There's a new two-part series streaming on HBO well worth a watch: George Carlin's American Dream. I was expecting an extended display of his comedy wares, but it wasn't that, and I wasn't disappointed. The series is about his life. His families. His cultural background, economic status. How his comedy developed from the Sixties onward, during the most turbulent time in America, when, as the Bard from Duluth, "revolution was in the air." Context.

Context is everything in comedy. George explained how it worked when he did perhaps his most famous gag: "The Seven Words You Can't Say." Words are beyond good and evil, and depend on context for their value and interpretation. We all seem to agree on that, and one could argue that context is the white knight that emerged from the laundry cleaning of the Canon that postmodernism has stuck down our throats. That was a gag. I didn't mean anything. Don't cancel me just yet. Okay, that was more Don Rickles than George Carlin, but the latter had a point when he excoriated political correctness, the love/hate child of the post-mod dialectic.

For much of his teenage and adult life George Carlin saw America for what it really was behind the glitter that was in everything -- bullshit. Most people lead lives of noisy desperation, once electricity kicked in. Thoreau would have been a nude fish during the night in jail he spent to protest how The Man had his plebs over the barrel, singing domestic sweatshop blues disguised as a gig economy. Carlin's was a gag economy. Get it? It's all bullshit.

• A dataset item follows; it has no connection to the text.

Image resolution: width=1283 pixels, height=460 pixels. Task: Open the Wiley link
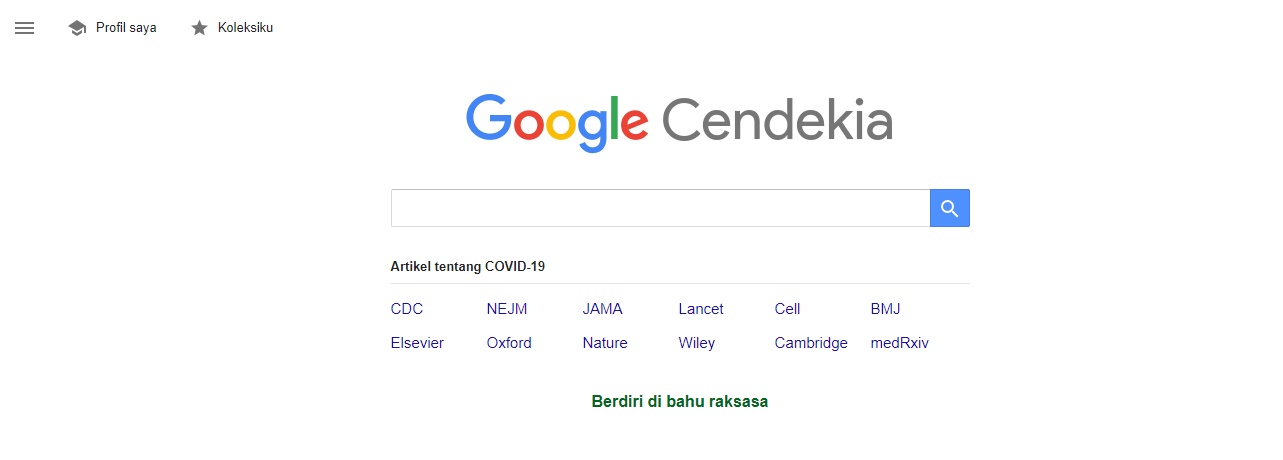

He had them not only laughing in their seats, but crying the cleansing tears of hamartia. He was like Aristophenes among the frogs that way. Or was it the clouds? The one where Socrates does stand-up he called the Apology, and was roundly booed offstage, and was condemned to death for trying to enlighten the schoolies with treasonous deconstruction tricks. It was an ideal democracy in Athens, but led by Jimmy Jones types. You know, the Kool-Acid Test types, bells in the hair. Socrates said f*ck It, tell Asclepius he's a co*k and I owe him one, give me the hemlock and move the f*ck off. Bullshit, his final word. You can't make 'em think.

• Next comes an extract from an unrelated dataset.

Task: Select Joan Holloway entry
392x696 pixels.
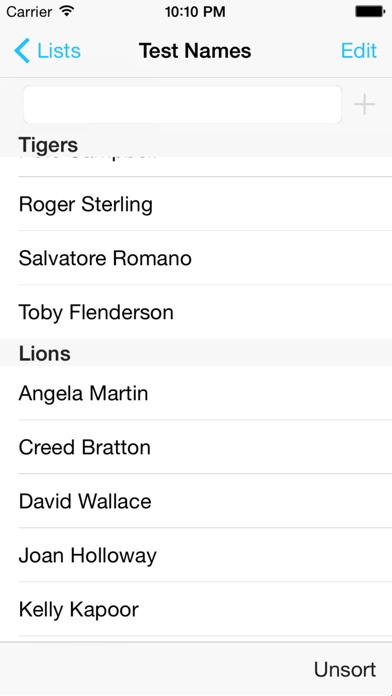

One of the things I enjoyed the most about the series was the generous inclusion of Carlin's families. We learn about his genetic make-up, him detailing how his Irish Catholic mom and dad had that characteristic linguistic cleverness we've all come to love and admire -- except for the "colored" kids on the yellow school bus going through Southie on any given morn in the segregation 80s in Beantown, where a molasses factory once exploded like a fat wet fart and deluged the olde towne -- yes, cleverness, and tales of the devil's own at work, merry as a leprechaun under the spell of a drink, chasing away snakes and Orangemen in the foggy morning coming down, usually Sunday, when ol' Maggie kicked them in the head.

In short, his folks were funny and mean, often displaying untender signs of domestic intranquiity. But they taught him the soul of stand-up. George tells us,

Dad was a natural comedian with a line of sh*t that wouldn't quit, and he was an after dinner speaker. He won the Dale Carnegie Speaker's contest over 600 and something other entrants. My mother could tell stories. They both did character voices when they would tell you an anecdote.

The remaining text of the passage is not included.